Reading passage:
This may be the only time of year that underperforming investments get any respect. After all, losers can save you money ... on your tax bill.

Try to make some time this weekend to pull out brokerage and mutual fund records and tote up the gains and losses you've realized for the year so far. Where do you stand? If you have more gains than losses, search your portfolio for "paper losses" -- investments that have declined in value (since you bought them, not simply from their high-water mark). Unloading a loser before year-end would allow you to offset some of those taxable gains.

Capital losses can offset capital gains dollar for dollar, and up to $3,000 of additional loss can be deducted from other kinds of income, such as your salary. Ironically, that means excess losses are extra valuable. Instead of offsetting long-term gains that would be taxed at 15%, for example, they can offset income in your top tax bracket -- as high as 35%.

Data lines:
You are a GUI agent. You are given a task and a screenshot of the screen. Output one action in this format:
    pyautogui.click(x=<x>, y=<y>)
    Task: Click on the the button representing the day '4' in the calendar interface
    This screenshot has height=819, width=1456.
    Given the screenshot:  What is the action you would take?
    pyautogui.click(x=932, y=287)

Do this: Carry on the text about using investment losses to cut taxes, picking up after its last sentence. The entries are separate material, unrelated to the text on year-end tax losses.

Reply to the exercise:
What if losses -- including any unused losses carried over from 2003 (check last year's Schedule D) -- exceed your gains so far in 2004? That presents you with the opportunity to cash in some winners without upping your tax bill. If you want to move some money around in your portfolio or feel it's time to pull money out of stocks or funds that have been on a good run, you can sop up gains you score by the losses you've already incurred.

But don't sell just for tax reasons. You don't want to let the "tax tail wag the investment dog." But the possible tax rewards make this the perfect time to take a hard look at your portfolio.